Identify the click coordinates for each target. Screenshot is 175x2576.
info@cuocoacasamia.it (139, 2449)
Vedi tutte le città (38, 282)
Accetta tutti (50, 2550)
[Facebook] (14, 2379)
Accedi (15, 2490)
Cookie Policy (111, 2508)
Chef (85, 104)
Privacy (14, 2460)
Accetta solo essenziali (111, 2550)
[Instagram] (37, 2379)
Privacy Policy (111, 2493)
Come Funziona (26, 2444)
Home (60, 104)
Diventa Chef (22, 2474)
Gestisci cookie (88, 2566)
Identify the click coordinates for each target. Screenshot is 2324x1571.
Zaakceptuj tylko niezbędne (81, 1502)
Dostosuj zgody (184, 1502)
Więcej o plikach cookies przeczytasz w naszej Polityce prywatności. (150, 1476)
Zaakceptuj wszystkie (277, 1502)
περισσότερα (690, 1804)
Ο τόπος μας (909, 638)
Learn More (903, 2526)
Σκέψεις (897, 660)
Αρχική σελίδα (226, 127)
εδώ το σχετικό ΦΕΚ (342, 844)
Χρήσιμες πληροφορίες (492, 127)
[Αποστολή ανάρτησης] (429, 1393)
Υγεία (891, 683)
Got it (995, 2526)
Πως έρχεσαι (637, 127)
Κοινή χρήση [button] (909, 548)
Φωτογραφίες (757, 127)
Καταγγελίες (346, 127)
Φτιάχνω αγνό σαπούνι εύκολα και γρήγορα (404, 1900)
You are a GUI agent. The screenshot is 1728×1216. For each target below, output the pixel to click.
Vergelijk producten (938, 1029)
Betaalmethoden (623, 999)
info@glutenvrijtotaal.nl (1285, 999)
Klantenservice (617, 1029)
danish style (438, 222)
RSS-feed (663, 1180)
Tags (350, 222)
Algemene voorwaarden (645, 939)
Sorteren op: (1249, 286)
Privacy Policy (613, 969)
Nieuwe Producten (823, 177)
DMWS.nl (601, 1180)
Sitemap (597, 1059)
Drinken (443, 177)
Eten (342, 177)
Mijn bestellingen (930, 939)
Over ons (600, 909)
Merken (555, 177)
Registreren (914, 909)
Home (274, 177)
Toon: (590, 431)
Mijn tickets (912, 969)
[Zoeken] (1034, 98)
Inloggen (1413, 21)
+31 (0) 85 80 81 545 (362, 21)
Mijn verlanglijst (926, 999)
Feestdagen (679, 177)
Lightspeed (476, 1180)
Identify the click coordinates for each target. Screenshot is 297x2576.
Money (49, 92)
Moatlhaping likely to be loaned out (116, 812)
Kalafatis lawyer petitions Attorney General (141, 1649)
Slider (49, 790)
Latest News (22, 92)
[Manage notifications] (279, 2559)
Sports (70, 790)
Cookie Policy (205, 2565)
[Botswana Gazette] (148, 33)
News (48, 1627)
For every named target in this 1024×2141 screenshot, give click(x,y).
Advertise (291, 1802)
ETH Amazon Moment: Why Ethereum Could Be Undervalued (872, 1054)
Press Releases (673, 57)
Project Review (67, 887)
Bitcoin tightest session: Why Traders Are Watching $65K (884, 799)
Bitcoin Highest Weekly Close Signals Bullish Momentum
———
- YOUR ASSIGNMENT
Begin with the first line of the records and finish with the line containing "Dostosuj zgody (184, 1502)". Reproduce those lines exactly, both ends included, and nothing else.

- RESPONSE FOR THIS EXERCISE
Identify the click coordinates for each target. Screenshot is 175x2576.
info@cuocoacasamia.it (139, 2449)
Vedi tutte le città (38, 282)
Accetta tutti (50, 2550)
[Facebook] (14, 2379)
Accedi (15, 2490)
Cookie Policy (111, 2508)
Chef (85, 104)
Privacy (14, 2460)
Accetta solo essenziali (111, 2550)
[Instagram] (37, 2379)
Privacy Policy (111, 2493)
Come Funziona (26, 2444)
Home (60, 104)
Diventa Chef (22, 2474)
Gestisci cookie (88, 2566)
Identify the click coordinates for each target. Screenshot is 2324x1571.
Zaakceptuj tylko niezbędne (81, 1502)
Dostosuj zgody (184, 1502)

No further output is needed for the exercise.